Dataset excerpt

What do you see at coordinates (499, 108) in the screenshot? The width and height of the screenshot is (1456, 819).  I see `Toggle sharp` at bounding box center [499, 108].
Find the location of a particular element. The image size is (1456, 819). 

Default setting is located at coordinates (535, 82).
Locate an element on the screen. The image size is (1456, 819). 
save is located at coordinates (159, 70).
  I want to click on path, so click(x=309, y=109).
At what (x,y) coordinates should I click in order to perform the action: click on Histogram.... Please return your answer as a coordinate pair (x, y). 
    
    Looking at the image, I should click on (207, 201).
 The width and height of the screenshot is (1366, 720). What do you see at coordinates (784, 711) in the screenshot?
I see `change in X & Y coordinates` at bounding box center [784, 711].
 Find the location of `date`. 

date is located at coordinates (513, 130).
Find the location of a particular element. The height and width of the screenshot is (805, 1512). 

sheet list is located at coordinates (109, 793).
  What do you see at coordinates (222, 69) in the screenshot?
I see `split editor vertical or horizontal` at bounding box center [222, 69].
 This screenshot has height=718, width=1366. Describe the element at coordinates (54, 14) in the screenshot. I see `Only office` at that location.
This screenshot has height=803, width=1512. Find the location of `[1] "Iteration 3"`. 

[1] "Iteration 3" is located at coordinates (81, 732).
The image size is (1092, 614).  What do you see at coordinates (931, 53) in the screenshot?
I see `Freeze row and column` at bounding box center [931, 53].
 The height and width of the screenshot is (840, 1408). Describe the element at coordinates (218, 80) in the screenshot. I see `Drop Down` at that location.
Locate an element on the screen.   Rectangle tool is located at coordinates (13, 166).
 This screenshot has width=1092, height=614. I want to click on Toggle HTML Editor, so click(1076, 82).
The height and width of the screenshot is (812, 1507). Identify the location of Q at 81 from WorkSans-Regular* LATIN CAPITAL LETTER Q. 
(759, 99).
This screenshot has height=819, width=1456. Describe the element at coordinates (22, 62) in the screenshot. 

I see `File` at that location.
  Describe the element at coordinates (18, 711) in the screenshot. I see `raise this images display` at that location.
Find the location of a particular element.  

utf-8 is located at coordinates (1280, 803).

EXERCISE AIM >> Update the listing above by replacing every occurrence of "particular element" with "specific element", leaving all other text as it is.

THE OUTPUT >>
What do you see at coordinates (499, 108) in the screenshot? The width and height of the screenshot is (1456, 819).  I see `Toggle sharp` at bounding box center [499, 108].
Find the location of a specific element. The image size is (1456, 819). 

Default setting is located at coordinates (535, 82).
Locate an element on the screen. The image size is (1456, 819). 
save is located at coordinates (159, 70).
  I want to click on path, so click(x=309, y=109).
At what (x,y) coordinates should I click in order to perform the action: click on Histogram.... Please return your answer as a coordinate pair (x, y). 
    
    Looking at the image, I should click on (207, 201).
 The width and height of the screenshot is (1366, 720). What do you see at coordinates (784, 711) in the screenshot?
I see `change in X & Y coordinates` at bounding box center [784, 711].
 Find the location of `date`. 

date is located at coordinates (513, 130).
Find the location of a specific element. The height and width of the screenshot is (805, 1512). 

sheet list is located at coordinates (109, 793).
  What do you see at coordinates (222, 69) in the screenshot?
I see `split editor vertical or horizontal` at bounding box center [222, 69].
 This screenshot has height=718, width=1366. Describe the element at coordinates (54, 14) in the screenshot. I see `Only office` at that location.
This screenshot has height=803, width=1512. Find the location of `[1] "Iteration 3"`. 

[1] "Iteration 3" is located at coordinates (81, 732).
The image size is (1092, 614).  What do you see at coordinates (931, 53) in the screenshot?
I see `Freeze row and column` at bounding box center [931, 53].
 The height and width of the screenshot is (840, 1408). Describe the element at coordinates (218, 80) in the screenshot. I see `Drop Down` at that location.
Locate an element on the screen.   Rectangle tool is located at coordinates (13, 166).
 This screenshot has width=1092, height=614. I want to click on Toggle HTML Editor, so click(1076, 82).
The height and width of the screenshot is (812, 1507). Identify the location of Q at 81 from WorkSans-Regular* LATIN CAPITAL LETTER Q. 
(759, 99).
This screenshot has height=819, width=1456. Describe the element at coordinates (22, 62) in the screenshot. 

I see `File` at that location.
  Describe the element at coordinates (18, 711) in the screenshot. I see `raise this images display` at that location.
Find the location of a specific element.  

utf-8 is located at coordinates (1280, 803).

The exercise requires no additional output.